[Stored records]

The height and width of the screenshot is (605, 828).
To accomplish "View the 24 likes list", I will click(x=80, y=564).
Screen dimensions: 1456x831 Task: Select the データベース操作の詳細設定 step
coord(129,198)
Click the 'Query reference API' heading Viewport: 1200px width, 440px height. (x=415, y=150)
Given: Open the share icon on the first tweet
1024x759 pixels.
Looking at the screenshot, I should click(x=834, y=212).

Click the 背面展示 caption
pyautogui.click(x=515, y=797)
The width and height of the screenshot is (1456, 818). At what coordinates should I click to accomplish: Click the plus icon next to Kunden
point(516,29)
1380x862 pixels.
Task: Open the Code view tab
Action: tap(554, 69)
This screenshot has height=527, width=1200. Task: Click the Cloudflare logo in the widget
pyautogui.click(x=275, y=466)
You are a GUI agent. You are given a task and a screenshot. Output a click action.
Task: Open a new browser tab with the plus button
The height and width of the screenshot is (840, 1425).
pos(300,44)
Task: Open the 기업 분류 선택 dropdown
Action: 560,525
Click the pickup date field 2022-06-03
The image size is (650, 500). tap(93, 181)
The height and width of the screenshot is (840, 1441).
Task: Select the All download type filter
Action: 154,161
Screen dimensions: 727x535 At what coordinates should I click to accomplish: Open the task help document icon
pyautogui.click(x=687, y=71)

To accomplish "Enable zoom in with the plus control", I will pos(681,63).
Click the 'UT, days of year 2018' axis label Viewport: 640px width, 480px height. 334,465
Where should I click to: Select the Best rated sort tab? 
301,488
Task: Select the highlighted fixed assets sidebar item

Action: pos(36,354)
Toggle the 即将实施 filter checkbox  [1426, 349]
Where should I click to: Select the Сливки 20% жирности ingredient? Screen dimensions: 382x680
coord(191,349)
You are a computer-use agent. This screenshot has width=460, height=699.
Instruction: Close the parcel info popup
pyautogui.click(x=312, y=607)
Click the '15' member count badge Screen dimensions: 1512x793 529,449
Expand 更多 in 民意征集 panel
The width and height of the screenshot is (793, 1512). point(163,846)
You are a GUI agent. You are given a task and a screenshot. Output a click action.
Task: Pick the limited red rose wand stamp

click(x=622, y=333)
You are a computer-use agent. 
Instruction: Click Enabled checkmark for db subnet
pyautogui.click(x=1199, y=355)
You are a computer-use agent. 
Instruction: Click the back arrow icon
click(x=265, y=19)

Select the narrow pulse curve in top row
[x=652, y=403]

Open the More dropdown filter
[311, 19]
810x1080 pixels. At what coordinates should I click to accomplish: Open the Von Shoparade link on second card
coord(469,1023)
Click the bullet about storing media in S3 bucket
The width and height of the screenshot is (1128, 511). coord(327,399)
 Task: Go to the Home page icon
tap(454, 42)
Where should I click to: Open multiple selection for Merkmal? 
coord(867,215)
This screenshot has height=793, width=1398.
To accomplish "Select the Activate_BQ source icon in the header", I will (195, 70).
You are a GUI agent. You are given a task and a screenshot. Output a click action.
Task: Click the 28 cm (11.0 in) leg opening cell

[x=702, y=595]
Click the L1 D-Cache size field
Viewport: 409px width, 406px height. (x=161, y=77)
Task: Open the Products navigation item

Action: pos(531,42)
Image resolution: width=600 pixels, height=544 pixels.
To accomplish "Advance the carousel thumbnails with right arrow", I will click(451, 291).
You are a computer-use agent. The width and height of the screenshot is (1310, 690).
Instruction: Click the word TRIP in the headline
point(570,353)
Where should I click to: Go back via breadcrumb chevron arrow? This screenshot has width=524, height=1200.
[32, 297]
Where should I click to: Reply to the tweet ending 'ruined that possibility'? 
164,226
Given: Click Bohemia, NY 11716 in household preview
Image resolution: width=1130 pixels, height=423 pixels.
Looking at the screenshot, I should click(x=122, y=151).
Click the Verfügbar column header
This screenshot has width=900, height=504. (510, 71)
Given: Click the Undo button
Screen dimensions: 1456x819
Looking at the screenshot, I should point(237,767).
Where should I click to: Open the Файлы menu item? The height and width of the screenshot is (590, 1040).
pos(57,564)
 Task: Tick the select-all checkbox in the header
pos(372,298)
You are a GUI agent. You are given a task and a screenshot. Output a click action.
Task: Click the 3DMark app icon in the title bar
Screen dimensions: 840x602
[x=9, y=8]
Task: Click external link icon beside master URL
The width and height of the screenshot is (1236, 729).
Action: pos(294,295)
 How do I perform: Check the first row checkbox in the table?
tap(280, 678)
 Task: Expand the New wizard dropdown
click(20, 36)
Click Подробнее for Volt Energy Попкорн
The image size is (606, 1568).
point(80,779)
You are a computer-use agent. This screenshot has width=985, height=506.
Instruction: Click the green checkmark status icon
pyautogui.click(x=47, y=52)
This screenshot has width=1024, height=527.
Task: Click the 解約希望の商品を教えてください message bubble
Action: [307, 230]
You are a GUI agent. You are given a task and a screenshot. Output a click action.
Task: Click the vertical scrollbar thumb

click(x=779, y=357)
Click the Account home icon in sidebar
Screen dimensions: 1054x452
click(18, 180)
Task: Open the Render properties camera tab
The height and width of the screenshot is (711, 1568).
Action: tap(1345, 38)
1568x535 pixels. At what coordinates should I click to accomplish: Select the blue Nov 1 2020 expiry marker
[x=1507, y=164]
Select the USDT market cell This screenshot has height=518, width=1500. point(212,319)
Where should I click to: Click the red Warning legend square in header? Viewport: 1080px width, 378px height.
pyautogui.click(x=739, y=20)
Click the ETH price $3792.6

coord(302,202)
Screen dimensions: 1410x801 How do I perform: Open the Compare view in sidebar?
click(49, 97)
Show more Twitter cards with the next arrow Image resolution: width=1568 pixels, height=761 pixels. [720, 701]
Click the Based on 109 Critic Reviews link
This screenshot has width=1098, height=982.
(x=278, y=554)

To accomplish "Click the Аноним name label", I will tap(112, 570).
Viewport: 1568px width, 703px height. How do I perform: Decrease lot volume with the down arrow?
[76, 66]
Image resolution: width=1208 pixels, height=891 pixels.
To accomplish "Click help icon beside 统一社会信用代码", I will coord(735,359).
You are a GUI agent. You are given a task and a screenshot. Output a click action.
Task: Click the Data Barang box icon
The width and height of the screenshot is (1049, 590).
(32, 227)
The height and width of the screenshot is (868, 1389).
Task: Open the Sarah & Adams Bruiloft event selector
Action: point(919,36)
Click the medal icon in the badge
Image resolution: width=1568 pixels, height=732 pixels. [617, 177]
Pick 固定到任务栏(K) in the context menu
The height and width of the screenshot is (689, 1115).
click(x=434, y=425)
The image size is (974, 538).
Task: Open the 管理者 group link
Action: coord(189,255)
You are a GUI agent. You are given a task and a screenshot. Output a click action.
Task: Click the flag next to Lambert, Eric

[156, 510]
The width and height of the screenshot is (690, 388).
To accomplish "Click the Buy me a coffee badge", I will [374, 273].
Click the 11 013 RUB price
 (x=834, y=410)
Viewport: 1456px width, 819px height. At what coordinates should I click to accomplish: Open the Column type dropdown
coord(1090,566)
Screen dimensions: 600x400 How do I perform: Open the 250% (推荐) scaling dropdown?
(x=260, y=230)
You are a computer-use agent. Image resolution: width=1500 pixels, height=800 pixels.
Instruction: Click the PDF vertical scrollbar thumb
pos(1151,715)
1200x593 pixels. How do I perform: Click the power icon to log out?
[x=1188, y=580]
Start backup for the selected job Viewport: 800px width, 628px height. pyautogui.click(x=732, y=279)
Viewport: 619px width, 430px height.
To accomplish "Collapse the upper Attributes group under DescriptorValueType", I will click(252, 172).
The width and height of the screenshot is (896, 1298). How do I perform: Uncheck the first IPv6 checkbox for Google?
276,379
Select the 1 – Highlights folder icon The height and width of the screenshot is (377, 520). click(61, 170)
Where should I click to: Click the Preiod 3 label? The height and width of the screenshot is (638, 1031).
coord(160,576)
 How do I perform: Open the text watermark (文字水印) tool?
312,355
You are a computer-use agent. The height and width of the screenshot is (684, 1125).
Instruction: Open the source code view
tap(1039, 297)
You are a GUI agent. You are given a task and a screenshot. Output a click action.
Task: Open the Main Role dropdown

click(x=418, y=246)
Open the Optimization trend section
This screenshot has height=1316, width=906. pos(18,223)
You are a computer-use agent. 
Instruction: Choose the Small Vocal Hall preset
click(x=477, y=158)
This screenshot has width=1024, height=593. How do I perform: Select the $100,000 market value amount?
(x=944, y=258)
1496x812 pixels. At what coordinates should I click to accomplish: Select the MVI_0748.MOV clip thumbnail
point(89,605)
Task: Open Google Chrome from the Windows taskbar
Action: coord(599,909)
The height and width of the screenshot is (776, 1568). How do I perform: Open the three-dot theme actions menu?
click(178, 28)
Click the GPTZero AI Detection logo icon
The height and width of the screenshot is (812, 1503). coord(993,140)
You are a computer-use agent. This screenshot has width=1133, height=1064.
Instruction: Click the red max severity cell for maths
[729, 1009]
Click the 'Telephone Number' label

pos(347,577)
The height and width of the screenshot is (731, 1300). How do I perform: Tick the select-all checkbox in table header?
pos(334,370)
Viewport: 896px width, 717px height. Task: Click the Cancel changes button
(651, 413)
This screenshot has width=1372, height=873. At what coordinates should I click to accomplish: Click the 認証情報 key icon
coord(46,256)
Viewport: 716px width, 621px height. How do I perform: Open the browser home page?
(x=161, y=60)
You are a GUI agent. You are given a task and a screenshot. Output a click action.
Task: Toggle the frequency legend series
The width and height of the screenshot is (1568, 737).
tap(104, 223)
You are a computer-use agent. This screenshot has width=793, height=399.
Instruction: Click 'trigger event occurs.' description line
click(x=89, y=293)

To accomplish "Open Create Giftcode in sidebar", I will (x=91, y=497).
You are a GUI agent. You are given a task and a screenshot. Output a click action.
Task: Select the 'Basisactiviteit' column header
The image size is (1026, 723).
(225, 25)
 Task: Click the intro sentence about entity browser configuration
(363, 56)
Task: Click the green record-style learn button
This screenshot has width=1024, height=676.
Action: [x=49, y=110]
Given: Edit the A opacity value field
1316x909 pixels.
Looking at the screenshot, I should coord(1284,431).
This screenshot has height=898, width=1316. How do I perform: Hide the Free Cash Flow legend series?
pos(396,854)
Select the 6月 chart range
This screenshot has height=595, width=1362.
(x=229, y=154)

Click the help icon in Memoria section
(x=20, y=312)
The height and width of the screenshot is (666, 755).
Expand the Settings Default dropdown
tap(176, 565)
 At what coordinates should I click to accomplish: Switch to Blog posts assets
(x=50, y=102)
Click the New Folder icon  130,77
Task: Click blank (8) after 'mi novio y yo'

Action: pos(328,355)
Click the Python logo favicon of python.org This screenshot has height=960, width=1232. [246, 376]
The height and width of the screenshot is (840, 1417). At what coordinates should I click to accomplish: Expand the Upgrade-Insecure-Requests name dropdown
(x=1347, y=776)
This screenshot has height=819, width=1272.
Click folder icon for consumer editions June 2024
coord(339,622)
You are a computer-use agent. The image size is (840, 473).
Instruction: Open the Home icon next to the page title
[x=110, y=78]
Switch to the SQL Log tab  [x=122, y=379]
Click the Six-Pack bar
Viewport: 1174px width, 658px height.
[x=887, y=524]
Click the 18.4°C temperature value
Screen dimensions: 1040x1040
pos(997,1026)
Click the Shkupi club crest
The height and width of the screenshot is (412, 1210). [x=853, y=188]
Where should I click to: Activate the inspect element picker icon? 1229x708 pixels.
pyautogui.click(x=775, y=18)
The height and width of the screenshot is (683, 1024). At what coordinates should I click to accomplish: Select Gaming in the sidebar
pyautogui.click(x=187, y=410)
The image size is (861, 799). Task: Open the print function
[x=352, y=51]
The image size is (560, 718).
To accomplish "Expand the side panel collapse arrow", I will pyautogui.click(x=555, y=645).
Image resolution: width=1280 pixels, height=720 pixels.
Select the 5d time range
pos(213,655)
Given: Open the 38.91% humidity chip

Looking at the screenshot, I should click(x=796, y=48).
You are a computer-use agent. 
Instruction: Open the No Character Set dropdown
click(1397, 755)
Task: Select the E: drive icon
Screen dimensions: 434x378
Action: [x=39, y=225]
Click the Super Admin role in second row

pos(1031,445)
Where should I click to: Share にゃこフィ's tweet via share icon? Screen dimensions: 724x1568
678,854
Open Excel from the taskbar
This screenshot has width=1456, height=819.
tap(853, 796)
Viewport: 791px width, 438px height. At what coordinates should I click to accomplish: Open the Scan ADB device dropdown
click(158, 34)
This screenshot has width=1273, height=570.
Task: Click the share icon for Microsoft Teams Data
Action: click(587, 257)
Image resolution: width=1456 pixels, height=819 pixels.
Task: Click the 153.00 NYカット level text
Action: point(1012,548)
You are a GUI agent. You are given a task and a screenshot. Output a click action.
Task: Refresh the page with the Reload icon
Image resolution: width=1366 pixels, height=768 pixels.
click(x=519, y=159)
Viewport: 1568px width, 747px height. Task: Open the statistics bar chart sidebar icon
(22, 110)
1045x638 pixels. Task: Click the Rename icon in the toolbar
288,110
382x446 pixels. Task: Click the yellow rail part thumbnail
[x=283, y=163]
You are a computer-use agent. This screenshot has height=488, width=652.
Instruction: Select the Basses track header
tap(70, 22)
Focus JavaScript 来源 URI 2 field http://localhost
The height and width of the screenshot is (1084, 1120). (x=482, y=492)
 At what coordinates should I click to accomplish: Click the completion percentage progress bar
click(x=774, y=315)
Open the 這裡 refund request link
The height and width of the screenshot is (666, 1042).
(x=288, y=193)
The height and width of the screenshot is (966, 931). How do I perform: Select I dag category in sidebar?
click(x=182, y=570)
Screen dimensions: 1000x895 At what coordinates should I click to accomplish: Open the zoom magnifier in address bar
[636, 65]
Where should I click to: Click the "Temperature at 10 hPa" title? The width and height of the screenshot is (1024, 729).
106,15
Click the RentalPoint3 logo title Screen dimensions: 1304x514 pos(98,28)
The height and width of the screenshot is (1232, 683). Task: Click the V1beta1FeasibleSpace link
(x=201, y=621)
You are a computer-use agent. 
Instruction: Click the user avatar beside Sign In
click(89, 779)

• Goal of the exercise: Please show every line of the records above that contains the string "plus".

• Answer to this task:
The width and height of the screenshot is (1456, 818). At what coordinates should I click to accomplish: Click the plus icon next to Kunden
Task: Open a new browser tab with the plus button
To accomplish "Enable zoom in with the plus control", I will pos(681,63).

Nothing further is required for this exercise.